Case in point, my BFF heads over to help set up a table at the latest Pride Picnic, to which I go hoping to show solidarity in a time of shameful vitriol, and I arrive circuitously and chitchat with some people I know on my way in, then he's fanning himself on a hot day and not wanting to hang out and mingle much more. I go over to my former co-worker's great taco truck and plan stupidly to mingle with a decent-sized burrito and a water bottle, half of which I down and give to the friend thinking I'll walk and eat the thing while I chat with people. I go booth to booth in the single block and find I have nothing to say, just awkwardly eating as I look at stuff for sale, then check out the gelato menu, finally circling back to a booth I was at before talking up my friend's truck, then I see the single lady I met at the event 2 weeks prior, a quiet but decent-seeming woman who overcame alcoholism and changed scenery before working here to help others recover, and we talk a little. I think it was hopeless already so I don't know why I mentioned the event later that afternoon that I didn't know was at 3:30 and not 5; I find out as I'm shopping with the friend and later getting a shake that I have spilled burrito contents on my light-ish brown shirt, so that's that for that.

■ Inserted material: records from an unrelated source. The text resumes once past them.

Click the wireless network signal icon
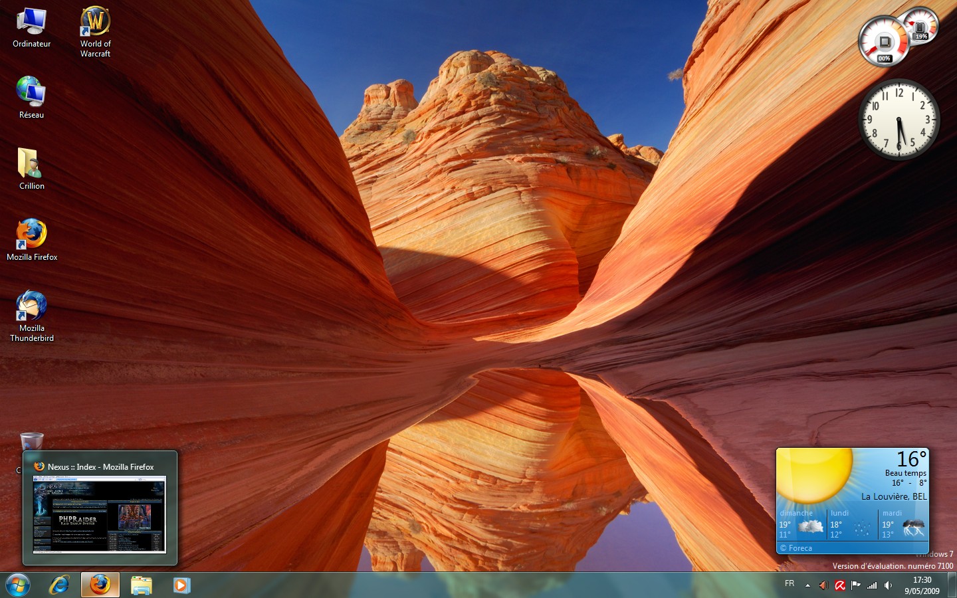 point(872,585)
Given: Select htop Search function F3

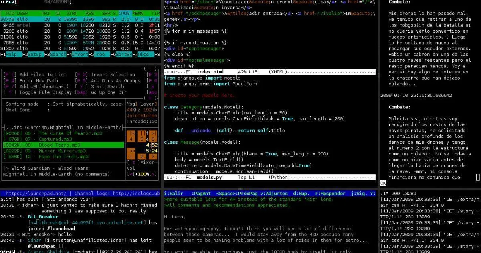Looking at the screenshot, I should [55, 54].
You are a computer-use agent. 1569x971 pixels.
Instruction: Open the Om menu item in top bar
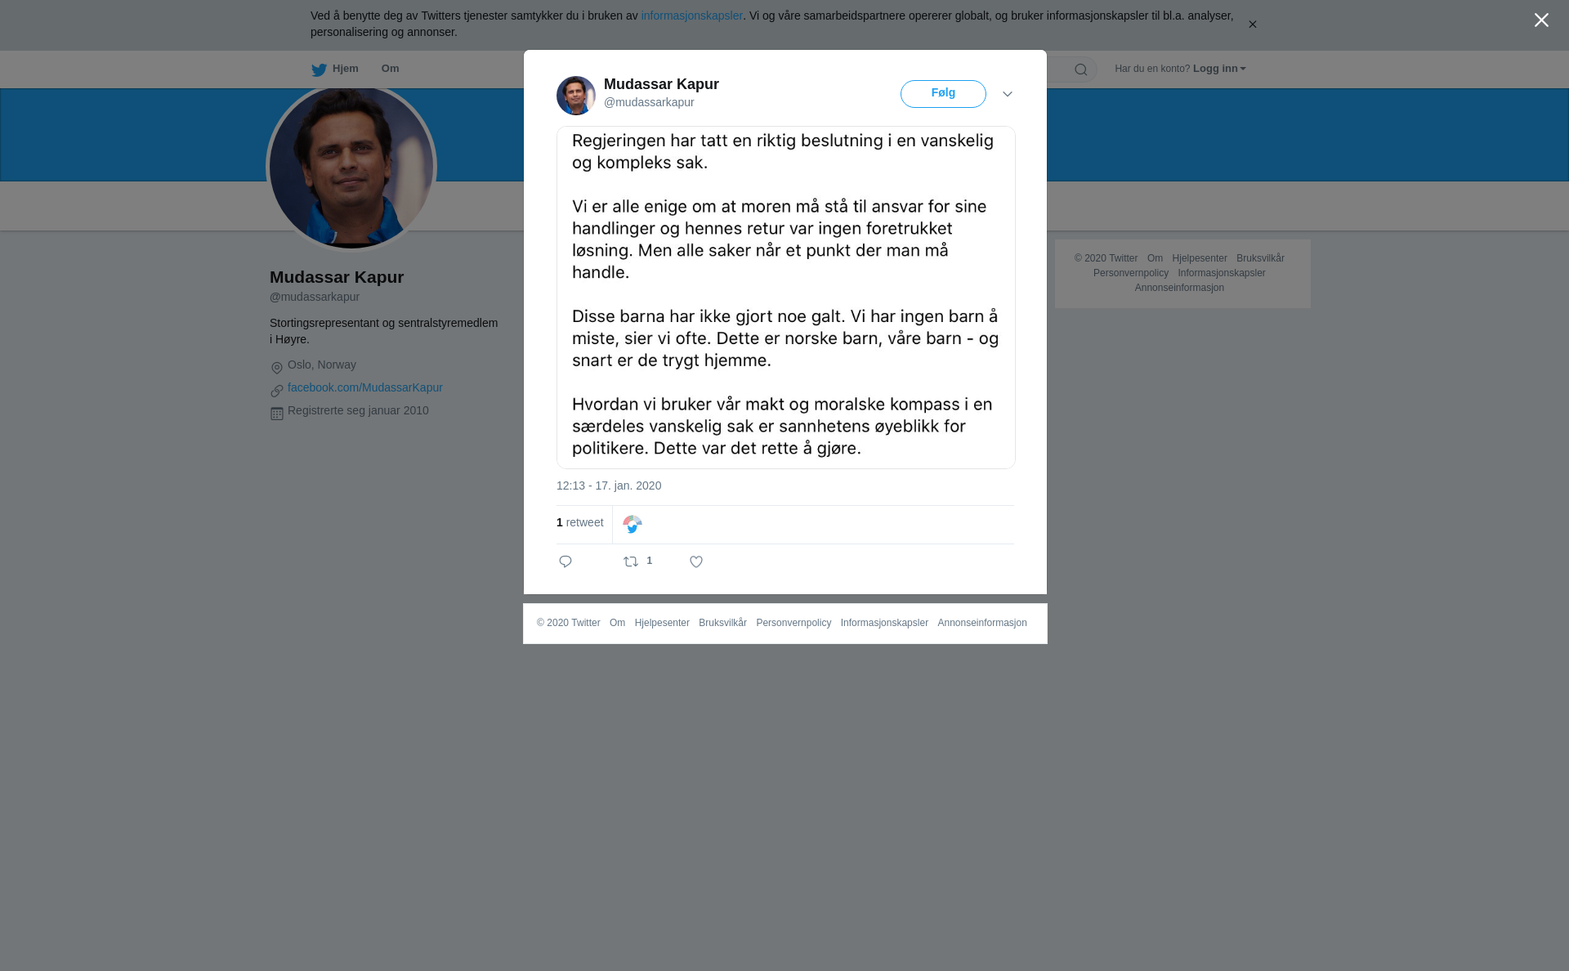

She's probably seen worse, but only on hopelessly drunk men barely getting back on their feet, but the whole exercise seemed to confirm that I had made a fool of myself as a truly failed heterosexual man at this event. And that's the thing, my mother talks a good game about her "high functioning" son but is frustrated by the fact that the answers don't come as easy to me as the son she could have had, people don't understand my social orientation, and I fear I'm often only welcomed grudgingly and perhaps feared as implicitly predatory in some way; I just don't think the kind of support the best of the community offered these young people will ever be offered to my differences, and yet I keep trying I guess to prove I'm at least not below average. Maybe I need to learn something from the gay friend and appreciate being unique, but it's difficult when I come home and my mother is just sick of the same old whine, brings me back to those days I cried without anyone to understand me in an empty house save for a tired, withdawn mother and whatever pets were there at the time. How do I come to terms with life?
Primary thing I get from it:
There is a lot of frustration there.
Which has accumulated over time.
With the mess my own health is, there aren't solutions immediately springing to mind to offer as possibilities.
_________________
"There are a thousand things that can happen when you go light a rocket engine, and only one of them is good."